═══ Data for review ═══
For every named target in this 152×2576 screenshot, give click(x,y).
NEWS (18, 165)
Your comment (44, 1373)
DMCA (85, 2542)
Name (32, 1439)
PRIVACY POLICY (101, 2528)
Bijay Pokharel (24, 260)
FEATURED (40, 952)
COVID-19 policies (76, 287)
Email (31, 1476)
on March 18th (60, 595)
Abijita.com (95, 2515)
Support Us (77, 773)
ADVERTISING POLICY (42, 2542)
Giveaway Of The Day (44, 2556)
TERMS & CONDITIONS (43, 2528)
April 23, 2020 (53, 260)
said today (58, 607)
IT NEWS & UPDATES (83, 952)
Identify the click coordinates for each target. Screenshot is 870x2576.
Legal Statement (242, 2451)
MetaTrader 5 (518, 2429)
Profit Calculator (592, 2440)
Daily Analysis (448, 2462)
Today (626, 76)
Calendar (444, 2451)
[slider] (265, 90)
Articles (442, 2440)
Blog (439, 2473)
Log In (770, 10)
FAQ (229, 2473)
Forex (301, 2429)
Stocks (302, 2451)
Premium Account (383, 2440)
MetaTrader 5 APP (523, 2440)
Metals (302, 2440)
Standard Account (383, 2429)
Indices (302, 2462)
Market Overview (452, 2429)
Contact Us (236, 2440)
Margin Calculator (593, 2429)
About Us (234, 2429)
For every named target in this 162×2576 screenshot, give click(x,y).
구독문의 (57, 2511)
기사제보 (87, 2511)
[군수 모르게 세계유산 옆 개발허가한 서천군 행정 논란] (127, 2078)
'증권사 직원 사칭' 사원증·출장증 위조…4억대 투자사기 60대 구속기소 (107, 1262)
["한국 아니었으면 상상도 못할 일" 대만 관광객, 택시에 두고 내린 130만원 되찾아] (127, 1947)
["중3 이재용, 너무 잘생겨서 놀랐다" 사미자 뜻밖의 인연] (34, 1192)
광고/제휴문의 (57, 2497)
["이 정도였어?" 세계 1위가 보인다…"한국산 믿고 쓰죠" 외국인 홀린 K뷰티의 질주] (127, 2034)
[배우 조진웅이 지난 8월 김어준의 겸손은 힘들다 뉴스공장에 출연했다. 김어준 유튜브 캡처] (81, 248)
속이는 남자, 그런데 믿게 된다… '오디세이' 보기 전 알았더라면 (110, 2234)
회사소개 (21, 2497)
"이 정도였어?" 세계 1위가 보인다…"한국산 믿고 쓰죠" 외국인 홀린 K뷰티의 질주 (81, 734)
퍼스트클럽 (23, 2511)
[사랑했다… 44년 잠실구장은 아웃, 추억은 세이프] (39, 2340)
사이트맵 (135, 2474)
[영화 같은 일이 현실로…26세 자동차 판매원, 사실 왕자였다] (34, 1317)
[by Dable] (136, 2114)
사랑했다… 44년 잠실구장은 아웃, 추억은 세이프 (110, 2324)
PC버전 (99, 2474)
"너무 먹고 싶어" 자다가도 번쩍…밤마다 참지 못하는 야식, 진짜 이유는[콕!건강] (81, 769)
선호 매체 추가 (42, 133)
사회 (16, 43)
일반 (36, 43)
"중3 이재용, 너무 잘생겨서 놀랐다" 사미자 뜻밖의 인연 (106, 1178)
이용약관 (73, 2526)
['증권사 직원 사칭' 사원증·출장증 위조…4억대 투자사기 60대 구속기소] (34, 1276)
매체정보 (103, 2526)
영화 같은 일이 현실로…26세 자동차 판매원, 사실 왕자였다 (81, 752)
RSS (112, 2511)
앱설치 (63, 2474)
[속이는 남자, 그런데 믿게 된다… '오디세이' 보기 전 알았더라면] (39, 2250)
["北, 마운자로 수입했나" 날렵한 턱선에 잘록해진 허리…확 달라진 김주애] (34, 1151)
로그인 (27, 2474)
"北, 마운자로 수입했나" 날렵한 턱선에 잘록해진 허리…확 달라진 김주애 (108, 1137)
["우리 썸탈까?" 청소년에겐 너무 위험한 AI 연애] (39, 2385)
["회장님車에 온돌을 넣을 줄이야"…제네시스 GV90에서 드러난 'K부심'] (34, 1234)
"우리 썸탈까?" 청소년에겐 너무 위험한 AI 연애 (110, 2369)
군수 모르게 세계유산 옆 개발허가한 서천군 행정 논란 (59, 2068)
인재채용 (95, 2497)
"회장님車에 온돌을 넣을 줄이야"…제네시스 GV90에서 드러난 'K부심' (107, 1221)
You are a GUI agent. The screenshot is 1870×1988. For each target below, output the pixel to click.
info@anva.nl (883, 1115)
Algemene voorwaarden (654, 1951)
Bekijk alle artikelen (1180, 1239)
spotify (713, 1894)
═══
• [Required work]: Start with the line above that contains "퍼스트클럽 (23, 2511)" and end with the line that contains "인연 (106, 1178)". Write out those lines exactly, and only those.

• [Task response]:
퍼스트클럽 (23, 2511)
[사랑했다… 44년 잠실구장은 아웃, 추억은 세이프] (39, 2340)
사이트맵 (135, 2474)
[영화 같은 일이 현실로…26세 자동차 판매원, 사실 왕자였다] (34, 1317)
[by Dable] (136, 2114)
사랑했다… 44년 잠실구장은 아웃, 추억은 세이프 (110, 2324)
PC버전 (99, 2474)
"너무 먹고 싶어" 자다가도 번쩍…밤마다 참지 못하는 야식, 진짜 이유는[콕!건강] (81, 769)
선호 매체 추가 (42, 133)
사회 (16, 43)
일반 (36, 43)
"중3 이재용, 너무 잘생겨서 놀랐다" 사미자 뜻밖의 인연 (106, 1178)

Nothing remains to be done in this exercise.